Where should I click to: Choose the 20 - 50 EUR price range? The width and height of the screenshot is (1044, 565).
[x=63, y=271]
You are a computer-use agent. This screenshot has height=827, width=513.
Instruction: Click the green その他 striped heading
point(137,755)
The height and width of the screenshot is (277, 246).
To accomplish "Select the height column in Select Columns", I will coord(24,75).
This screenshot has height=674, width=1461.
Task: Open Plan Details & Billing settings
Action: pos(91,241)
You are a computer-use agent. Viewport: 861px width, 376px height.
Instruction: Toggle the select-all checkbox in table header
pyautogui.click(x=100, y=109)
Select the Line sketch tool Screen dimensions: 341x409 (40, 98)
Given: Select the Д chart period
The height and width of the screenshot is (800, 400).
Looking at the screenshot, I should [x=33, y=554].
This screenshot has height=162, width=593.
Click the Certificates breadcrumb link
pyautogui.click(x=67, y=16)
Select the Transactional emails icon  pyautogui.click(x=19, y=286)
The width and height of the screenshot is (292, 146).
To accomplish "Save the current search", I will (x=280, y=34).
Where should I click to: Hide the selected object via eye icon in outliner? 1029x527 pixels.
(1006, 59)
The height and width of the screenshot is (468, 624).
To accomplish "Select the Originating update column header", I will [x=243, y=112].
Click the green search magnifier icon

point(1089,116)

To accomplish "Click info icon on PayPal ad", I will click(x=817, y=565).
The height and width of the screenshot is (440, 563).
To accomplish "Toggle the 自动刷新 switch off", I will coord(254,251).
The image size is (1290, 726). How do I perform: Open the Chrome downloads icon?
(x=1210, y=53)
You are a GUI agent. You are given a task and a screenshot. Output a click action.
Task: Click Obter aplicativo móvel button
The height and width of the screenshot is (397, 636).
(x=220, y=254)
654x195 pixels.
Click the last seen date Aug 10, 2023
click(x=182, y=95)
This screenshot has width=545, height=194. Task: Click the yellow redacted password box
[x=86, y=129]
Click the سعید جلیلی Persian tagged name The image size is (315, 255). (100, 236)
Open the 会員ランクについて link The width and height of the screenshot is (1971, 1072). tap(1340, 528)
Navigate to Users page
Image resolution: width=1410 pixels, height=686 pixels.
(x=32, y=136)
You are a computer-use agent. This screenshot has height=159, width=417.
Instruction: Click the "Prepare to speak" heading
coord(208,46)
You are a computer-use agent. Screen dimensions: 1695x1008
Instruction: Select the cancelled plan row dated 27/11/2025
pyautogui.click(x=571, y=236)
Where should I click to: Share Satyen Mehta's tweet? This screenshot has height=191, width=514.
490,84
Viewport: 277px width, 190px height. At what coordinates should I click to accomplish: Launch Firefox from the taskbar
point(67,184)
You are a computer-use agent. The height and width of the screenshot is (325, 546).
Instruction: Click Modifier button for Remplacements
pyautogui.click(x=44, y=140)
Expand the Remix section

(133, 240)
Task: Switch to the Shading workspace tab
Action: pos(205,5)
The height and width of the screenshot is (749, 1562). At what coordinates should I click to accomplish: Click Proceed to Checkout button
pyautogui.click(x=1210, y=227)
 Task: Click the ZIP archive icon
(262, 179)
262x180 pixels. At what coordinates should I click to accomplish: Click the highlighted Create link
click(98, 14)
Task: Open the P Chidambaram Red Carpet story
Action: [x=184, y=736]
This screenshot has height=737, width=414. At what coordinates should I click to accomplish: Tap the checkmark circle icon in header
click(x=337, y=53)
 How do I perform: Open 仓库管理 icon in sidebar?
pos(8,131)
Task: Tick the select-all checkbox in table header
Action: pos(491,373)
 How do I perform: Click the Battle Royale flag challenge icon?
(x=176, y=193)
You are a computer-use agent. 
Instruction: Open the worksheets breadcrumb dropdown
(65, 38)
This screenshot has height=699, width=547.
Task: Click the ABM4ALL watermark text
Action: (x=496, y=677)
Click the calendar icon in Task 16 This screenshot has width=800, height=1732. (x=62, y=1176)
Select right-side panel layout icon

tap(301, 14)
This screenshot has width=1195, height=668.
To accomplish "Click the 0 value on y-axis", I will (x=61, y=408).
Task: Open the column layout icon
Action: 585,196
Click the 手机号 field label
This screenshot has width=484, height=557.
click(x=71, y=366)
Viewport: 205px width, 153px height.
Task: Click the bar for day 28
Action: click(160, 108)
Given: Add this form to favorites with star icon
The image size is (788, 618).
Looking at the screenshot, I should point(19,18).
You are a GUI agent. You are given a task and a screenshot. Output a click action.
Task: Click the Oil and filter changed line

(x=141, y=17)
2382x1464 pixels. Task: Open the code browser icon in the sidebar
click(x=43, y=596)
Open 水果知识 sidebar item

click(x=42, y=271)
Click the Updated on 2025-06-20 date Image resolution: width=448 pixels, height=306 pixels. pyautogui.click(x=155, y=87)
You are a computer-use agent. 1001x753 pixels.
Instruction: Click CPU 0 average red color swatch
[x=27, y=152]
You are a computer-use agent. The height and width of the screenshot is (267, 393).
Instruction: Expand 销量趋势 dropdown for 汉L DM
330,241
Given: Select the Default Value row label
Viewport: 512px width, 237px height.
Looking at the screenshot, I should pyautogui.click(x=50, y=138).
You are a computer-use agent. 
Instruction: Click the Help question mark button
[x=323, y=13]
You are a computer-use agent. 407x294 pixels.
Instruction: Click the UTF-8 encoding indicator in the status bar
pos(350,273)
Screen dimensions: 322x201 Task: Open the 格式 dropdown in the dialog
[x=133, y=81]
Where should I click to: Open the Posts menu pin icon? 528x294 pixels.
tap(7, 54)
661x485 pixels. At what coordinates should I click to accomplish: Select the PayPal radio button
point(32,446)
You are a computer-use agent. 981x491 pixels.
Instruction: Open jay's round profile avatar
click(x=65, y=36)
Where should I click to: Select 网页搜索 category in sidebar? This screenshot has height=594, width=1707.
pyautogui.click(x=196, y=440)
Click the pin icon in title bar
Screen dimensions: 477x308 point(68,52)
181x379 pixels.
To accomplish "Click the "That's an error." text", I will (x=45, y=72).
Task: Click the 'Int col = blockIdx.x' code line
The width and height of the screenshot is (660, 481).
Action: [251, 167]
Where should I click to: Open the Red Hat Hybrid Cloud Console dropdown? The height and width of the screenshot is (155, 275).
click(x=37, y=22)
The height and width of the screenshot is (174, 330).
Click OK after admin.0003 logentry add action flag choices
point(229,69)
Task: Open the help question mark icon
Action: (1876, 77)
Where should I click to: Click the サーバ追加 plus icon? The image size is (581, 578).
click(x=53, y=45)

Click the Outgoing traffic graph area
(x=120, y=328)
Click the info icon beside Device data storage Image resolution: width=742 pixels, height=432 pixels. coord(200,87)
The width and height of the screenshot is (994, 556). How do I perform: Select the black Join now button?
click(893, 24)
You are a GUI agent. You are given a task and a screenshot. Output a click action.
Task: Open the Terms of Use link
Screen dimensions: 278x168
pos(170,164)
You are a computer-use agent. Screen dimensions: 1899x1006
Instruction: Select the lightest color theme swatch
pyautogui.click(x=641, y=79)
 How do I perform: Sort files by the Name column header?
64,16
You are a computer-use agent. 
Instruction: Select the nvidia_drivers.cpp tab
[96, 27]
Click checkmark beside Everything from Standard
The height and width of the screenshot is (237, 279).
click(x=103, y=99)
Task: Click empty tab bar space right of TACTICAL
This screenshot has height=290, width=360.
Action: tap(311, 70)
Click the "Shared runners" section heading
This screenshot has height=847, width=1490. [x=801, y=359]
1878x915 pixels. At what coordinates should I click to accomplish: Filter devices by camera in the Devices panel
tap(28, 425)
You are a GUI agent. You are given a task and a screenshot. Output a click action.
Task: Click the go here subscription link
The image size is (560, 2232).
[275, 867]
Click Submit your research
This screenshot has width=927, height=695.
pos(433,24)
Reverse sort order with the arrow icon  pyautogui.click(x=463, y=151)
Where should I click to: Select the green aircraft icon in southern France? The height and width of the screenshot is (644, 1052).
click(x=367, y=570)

....

» **Instruction**: Reproduce the entries from the line containing "Click the pin icon in title bar" to the line containing "will (x=45, y=72).", replacing "pin icon" with "pushpin icon" and leaving everything else unchanged.

» **The reply**:
Click the pushpin icon in title bar
Screen dimensions: 477x308 point(68,52)
181x379 pixels.
To accomplish "Click the "That's an error." text", I will (x=45, y=72).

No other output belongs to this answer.